I have been searching for some Java library which can give me information about "Frequency count" of the synset. I checked JWNL and JWI and they don't provide such information. Does anybody know other Java WordNet APIs?
-
Not quite a duplicate, but a very similar question here: http://stackoverflow.com/q/20936502/841830 – Darren Cook Jan 23 '14 at 13:45
3 Answers
I believe this can be done with JWI as well, but it's not very intuitive.
Let's start with a lemmatized word.
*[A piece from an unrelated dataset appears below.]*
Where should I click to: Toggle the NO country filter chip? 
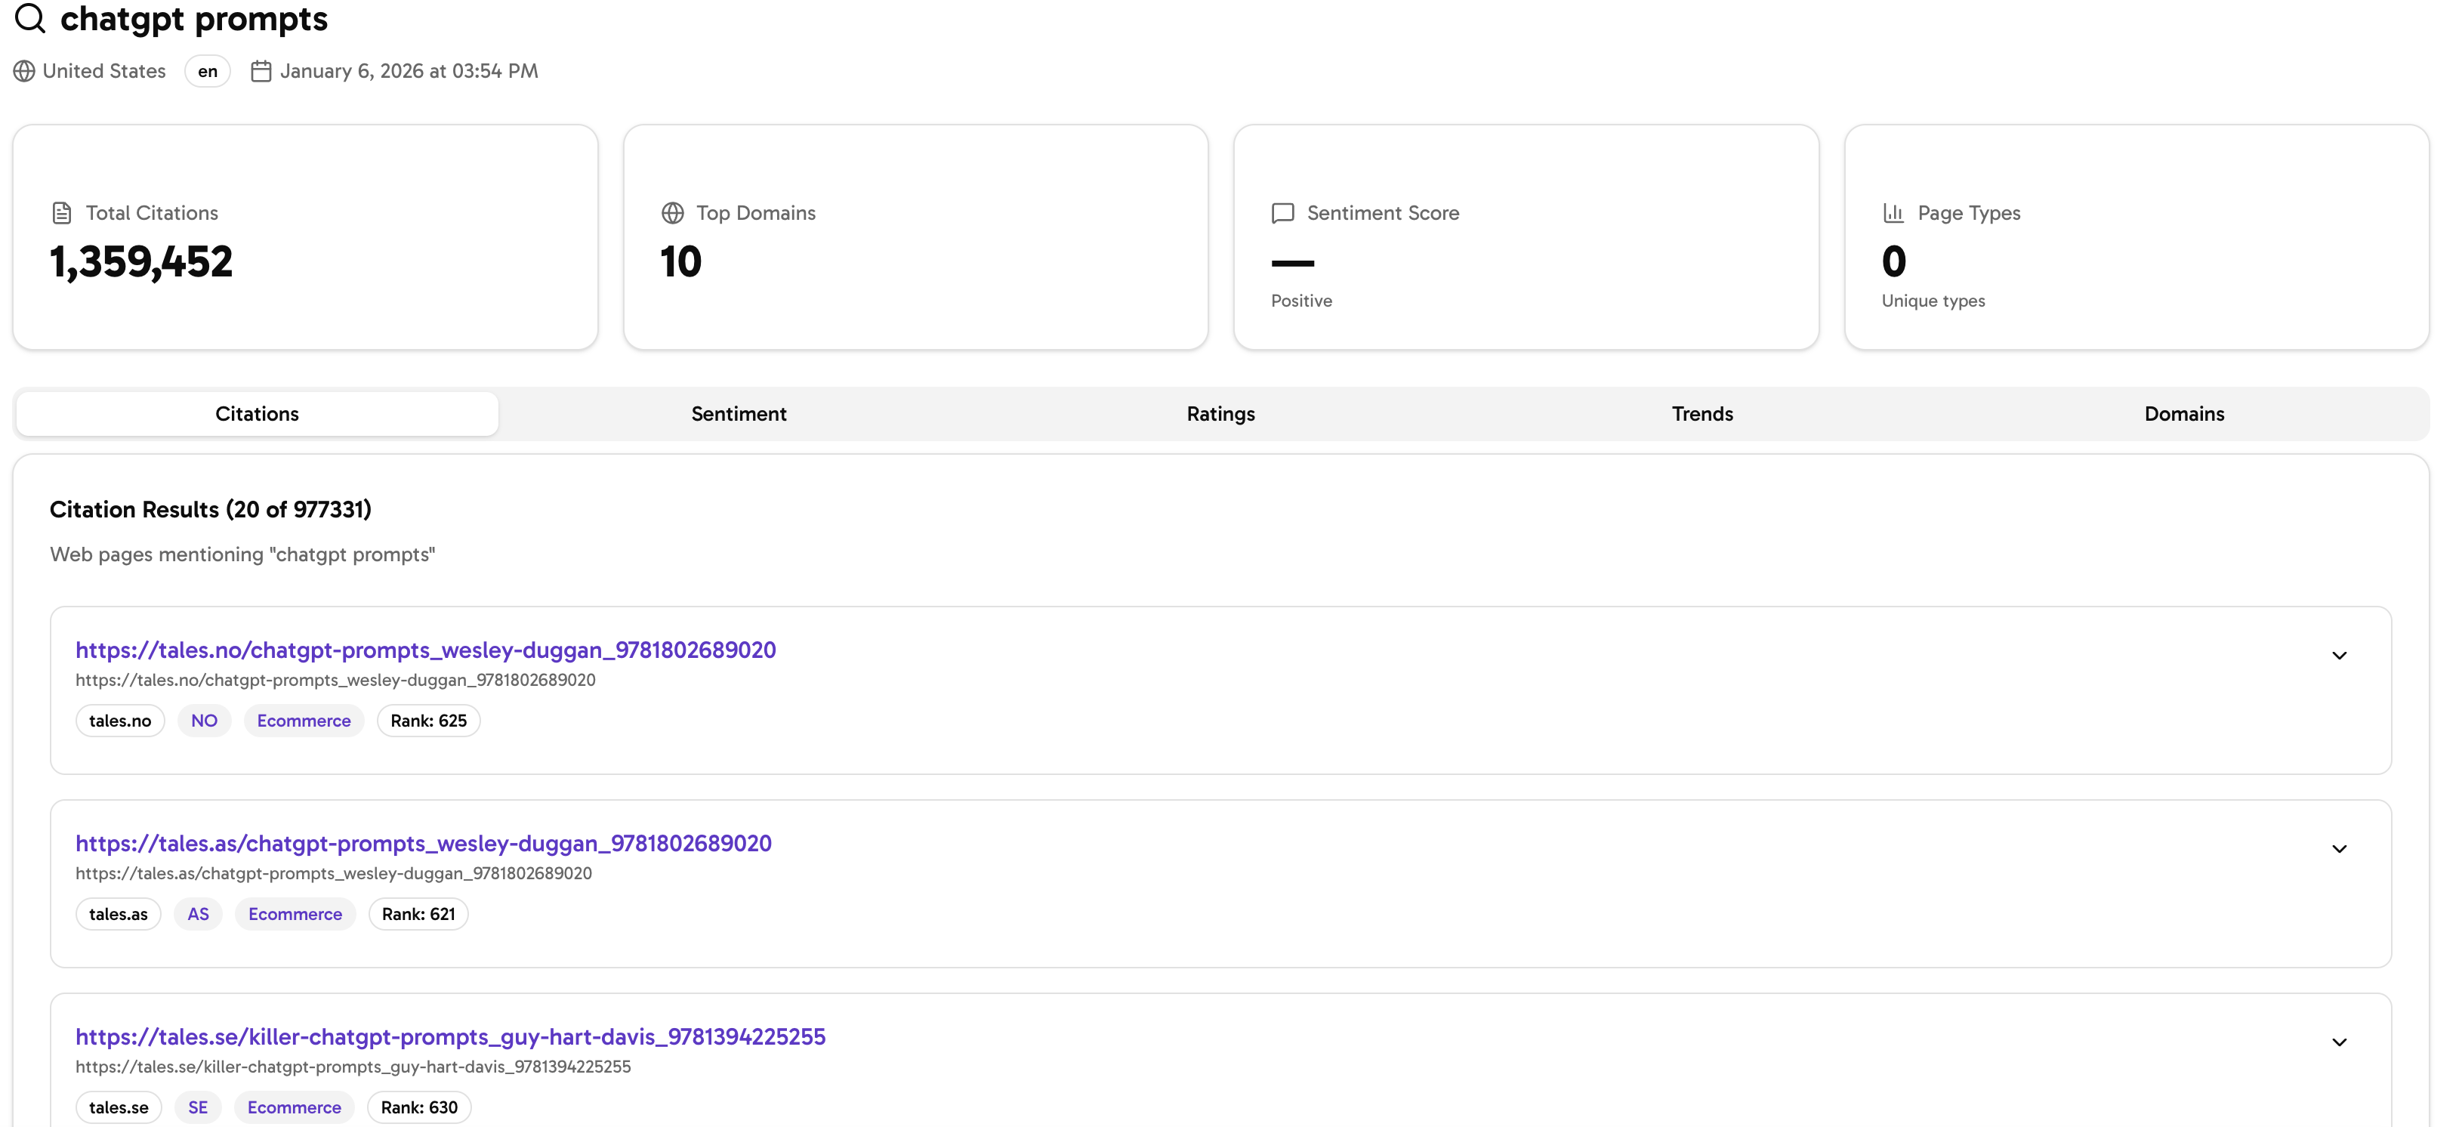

If you have a word that is not lemmatized, you should use a lemmatizer before searching for the word using JWI.
String lemma = ... // the lemmatized word
IRAMDictionary dict = new RAMDictionary(WN_DIR,ILoadPolicy.IMMEDIATE_LOAD);
IIndexWord indexWord = dict.getIndexWord(lemma, POS.NOUN); // or verbs, etc.
List<IWordID> wrdIDs = indexWord.getWordIDs();
for (IWordID id : wrdIDs) {
IWord word = dict.getWord(id);
int count = dict.getSenseEntry(word.getSenseKey()).getTagCount();
System.out.println("Synset: " + word.getSynset().getGloss());
System.out.println("Frequency: " + count);
}
This may look overly complicated, but note that we started with a word for this little code snippet, not a synset!
In JWI, each IWord
uniquely identifies a synset (although a synset will typically have more than word in it), so the approach to computing the frequency of each word sense is quite counter-intuitive (at least to me, it was).
The count is given by the getTagCount()
method, for which the documentation states
Returns the tag count for the sense entry. A tag count is a non-negative integer that represents the number of times the sense is tagged in various semantic concordance texts. A count of 0 indicates that the sense has not been semantically tagged.
Keep in mind, though, that the sense counts in WordNet are horribly outdated (as far as I can recall, they have not been updated since 2001).

- 8,216
- 1
- 43
- 92
each Synset has a frequency indicator, based on corpora.
JAWS - http://lyle.smu.edu/~tspell/jaws offers Synset#getTagCount
Not sure about JWNL and JWI, but look for synset apis in these libraries.
Note: (personal opinion)do not trust this frequency indicator, it is seriously misleading.

- 2,293
- 3
- 24
- 44
-
-
extJWNL does support tag count http://extjwnl.sourceforge.net/javadocs/net/sf/extjwnl/data/Word.html#getUseCount%28%29 – Amit G Jan 23 '14 at 14:19
extjwnl has a function of Word, getUseCount(), which returns what you want:
Here: http://extjwnl.sourceforge.net/javadocs/index.html
For example:
IndexWord word = dictionary.lookupIndexWord(POS.NOUN, exampleWord);
List<Synset> synset=word.getSenses();
int nums = word.sortSenses();
// for each sense of the word
for ( Synset syn : synset) {
// get the synonyms of the sense
PointerTargetTree s = PointerUtils.getSynonymTree(syn, 2 /*depth*/);
List<PointerTargetNodeList> l = s.toList();
for (PointerTargetNodeList nl : l) {
for (PointerTargetNode n : nl) {
Synset ns = n.getSynset();
if (ns!=null) {
List<Word> ws = ns.getWords();
for (Word ww : ws) {
// ww.getUseCount() is the frequency of occurance as reported by wordnet engine
println(ww.getLemma(), ww.getUseCount());
}
}
}
}
}

- 11
- 1